Le temps se figeait et les jours s’étiraient en parties de pêche miraculeuse, de pétanque, de javelot selon la mode de l’année. Il fallait faire le pain et le cuire au feu de bois. Parfois on transformait les kaus (speedboat à moteur) en voiliers lorsque la goélette oubliait de passer et que le village était à cours de carburant. Les villageois palabraient jusque tard dans la nuit sur le quai, insouciants, sans contraintes.

Nous étions assommés de soleil et de sel. Les enfants couraient toute la journée après les poissons et les crabes sur le récif, en bandes piaillantes à travers le village, libres comme l’air.

Aujourd’hui, Ahe est dotée d’un aéroport qui reçoit plusieurs vols par semaine, les villageois se sont mis à travailler pour ne pas être en reste de l’évolution vers le modernisme et l’enrichissement… les enfants ont grandi.

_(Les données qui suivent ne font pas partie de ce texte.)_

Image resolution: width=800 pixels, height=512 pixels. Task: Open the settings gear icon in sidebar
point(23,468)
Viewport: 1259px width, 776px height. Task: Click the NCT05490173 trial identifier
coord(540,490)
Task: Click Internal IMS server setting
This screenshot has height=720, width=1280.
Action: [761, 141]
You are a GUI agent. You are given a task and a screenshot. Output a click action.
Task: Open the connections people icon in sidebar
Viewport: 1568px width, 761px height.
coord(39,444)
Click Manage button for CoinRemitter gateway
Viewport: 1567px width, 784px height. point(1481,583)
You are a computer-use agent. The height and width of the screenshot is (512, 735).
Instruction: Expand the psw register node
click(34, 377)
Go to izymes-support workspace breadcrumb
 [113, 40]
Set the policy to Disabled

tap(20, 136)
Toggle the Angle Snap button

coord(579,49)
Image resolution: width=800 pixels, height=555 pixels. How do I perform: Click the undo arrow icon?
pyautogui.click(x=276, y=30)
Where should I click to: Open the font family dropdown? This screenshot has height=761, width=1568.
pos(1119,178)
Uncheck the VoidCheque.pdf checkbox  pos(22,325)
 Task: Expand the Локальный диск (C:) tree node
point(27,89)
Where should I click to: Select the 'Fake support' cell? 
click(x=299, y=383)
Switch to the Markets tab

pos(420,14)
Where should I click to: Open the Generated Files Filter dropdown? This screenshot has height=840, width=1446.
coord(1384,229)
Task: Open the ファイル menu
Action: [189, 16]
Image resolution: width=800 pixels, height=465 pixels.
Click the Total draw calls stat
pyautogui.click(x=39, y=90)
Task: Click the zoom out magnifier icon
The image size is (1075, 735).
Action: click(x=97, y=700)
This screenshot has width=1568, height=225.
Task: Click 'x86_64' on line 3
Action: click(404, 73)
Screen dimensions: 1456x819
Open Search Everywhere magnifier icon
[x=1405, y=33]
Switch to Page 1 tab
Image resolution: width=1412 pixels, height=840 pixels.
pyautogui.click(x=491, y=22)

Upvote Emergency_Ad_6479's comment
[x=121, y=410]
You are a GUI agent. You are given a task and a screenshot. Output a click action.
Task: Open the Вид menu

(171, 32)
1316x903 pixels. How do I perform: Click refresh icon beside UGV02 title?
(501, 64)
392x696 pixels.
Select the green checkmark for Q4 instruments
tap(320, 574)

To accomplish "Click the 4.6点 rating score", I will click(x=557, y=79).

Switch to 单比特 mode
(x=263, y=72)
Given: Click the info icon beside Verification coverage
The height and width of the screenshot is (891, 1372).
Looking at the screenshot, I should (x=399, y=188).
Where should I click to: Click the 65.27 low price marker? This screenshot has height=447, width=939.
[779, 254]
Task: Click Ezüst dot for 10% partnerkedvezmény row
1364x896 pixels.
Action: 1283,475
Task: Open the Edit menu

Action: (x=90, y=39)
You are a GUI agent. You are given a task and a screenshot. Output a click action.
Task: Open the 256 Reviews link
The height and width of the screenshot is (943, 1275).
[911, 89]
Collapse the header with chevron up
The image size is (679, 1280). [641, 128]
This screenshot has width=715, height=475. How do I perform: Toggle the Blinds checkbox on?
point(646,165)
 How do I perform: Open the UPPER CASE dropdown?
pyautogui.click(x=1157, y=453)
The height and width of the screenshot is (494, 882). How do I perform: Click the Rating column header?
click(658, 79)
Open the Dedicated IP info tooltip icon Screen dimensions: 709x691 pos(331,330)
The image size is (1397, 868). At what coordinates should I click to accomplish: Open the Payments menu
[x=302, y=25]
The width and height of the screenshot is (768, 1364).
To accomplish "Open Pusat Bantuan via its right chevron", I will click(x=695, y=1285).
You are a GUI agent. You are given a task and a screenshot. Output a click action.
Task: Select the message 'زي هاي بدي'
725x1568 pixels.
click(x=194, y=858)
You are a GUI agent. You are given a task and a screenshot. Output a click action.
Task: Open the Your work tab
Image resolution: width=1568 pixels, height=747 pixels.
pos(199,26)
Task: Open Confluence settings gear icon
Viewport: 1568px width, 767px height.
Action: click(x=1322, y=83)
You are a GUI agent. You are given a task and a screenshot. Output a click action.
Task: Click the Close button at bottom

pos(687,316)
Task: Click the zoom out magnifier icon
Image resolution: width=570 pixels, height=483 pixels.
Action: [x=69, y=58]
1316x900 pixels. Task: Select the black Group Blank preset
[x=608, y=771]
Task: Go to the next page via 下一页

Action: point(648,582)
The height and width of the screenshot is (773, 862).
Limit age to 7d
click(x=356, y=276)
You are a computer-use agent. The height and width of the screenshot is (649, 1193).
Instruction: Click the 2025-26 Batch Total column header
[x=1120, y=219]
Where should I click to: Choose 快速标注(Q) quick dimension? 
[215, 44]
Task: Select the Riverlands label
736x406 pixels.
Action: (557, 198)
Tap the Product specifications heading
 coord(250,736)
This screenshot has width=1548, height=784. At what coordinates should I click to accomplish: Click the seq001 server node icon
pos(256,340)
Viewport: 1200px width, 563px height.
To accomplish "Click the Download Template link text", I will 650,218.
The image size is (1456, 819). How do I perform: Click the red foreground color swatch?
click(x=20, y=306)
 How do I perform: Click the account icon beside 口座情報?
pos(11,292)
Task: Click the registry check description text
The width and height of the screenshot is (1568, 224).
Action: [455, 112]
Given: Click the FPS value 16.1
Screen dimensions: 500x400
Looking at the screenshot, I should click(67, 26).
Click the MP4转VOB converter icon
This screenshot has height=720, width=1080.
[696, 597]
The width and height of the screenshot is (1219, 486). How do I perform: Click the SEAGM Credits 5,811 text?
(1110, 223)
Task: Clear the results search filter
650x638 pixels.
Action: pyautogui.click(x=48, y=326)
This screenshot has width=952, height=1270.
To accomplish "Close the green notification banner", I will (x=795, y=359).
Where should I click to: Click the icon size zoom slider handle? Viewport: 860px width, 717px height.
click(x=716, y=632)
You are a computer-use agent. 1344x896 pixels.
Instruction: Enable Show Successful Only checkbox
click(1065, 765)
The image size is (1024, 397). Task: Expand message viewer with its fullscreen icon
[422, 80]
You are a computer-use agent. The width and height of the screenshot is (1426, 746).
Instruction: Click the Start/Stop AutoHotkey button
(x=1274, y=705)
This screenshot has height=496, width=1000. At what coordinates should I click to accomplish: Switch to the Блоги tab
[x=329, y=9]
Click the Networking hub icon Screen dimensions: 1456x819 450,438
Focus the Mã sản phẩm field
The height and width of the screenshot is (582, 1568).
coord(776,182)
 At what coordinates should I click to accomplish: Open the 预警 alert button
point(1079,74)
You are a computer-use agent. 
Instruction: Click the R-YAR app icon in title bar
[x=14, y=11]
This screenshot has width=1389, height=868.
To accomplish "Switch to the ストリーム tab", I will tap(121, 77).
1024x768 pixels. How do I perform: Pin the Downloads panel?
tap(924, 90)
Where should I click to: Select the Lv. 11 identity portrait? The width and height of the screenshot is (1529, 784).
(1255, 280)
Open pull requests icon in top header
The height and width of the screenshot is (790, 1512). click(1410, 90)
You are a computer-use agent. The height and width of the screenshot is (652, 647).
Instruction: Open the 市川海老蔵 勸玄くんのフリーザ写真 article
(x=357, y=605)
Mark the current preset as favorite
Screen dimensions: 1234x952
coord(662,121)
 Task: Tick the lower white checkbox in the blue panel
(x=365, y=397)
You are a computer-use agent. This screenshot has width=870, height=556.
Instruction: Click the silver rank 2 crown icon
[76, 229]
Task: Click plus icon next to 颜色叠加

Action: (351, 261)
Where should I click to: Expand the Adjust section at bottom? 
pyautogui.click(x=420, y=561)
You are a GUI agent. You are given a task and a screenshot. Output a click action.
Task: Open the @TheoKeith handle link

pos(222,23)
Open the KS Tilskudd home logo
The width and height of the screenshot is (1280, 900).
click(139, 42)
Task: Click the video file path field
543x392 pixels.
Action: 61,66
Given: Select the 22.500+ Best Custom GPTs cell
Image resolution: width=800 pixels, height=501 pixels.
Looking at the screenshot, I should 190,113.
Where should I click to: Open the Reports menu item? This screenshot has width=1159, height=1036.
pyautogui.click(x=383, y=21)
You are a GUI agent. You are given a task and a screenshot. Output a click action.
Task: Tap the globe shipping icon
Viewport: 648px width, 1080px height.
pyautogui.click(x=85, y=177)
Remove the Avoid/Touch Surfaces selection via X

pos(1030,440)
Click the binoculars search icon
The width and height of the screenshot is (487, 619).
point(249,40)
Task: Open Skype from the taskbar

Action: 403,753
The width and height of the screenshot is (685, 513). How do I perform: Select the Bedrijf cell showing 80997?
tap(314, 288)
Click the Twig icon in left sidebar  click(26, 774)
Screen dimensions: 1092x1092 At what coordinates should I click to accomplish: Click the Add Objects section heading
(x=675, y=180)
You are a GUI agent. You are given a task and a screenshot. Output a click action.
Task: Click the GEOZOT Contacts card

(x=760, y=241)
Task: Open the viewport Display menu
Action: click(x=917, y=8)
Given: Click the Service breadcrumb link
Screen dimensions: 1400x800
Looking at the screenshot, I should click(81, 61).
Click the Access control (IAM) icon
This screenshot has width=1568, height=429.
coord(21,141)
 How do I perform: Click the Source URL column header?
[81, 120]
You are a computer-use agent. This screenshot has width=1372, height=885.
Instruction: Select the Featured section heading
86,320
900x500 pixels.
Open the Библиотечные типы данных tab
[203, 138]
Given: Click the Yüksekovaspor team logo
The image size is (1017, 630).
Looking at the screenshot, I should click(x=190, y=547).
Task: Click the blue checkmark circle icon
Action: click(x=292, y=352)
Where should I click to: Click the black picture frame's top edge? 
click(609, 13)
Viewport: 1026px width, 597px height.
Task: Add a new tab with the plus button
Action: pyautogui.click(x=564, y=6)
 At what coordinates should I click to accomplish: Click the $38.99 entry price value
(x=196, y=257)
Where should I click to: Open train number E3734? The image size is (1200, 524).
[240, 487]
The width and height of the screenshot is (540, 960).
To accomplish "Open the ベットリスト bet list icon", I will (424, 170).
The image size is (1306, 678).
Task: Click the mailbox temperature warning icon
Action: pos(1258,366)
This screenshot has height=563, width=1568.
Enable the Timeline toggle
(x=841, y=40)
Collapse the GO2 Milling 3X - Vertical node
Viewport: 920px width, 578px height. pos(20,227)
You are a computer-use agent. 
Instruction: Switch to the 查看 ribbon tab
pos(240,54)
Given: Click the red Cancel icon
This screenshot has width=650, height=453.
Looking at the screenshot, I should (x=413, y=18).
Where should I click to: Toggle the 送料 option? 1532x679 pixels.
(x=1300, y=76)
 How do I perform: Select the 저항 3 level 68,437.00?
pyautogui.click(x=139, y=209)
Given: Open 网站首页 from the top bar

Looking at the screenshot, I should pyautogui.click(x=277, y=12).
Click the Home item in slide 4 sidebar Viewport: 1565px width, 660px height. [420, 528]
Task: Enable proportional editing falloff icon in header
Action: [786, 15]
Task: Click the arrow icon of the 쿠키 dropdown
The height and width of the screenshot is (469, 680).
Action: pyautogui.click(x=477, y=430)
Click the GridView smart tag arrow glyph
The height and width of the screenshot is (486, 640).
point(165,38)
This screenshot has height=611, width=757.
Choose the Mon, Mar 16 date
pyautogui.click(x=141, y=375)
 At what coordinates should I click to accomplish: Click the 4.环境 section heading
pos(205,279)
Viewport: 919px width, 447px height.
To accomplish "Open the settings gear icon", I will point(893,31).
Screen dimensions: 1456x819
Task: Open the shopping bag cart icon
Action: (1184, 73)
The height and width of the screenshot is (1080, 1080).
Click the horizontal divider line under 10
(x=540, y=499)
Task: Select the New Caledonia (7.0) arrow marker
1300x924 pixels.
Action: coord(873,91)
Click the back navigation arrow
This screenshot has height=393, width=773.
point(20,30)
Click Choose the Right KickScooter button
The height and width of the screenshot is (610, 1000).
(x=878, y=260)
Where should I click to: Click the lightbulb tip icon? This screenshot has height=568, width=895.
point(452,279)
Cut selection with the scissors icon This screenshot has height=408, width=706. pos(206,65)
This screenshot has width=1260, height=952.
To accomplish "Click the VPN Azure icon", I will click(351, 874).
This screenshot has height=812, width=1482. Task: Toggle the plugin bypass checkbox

Mais les souvenirs lumineux de leurs vacances de robinsons les ont marqués à jamais ; la vie citadine leur semble trop étriquée et les transforme en adolescents rebelles. Installés sur le motu de Tikahera aujourd’hui, ils tirent de ce lagon toujours si beau des perles dont l’orient et les nuances évoquent encore le souffle de liberté de leur enfance, les éclats de mer sur l’étrave du voilier et l’aventure sauvage. C’est pourquoi les gens qui portent ces perles emportent avec eux un peu de cette lumière.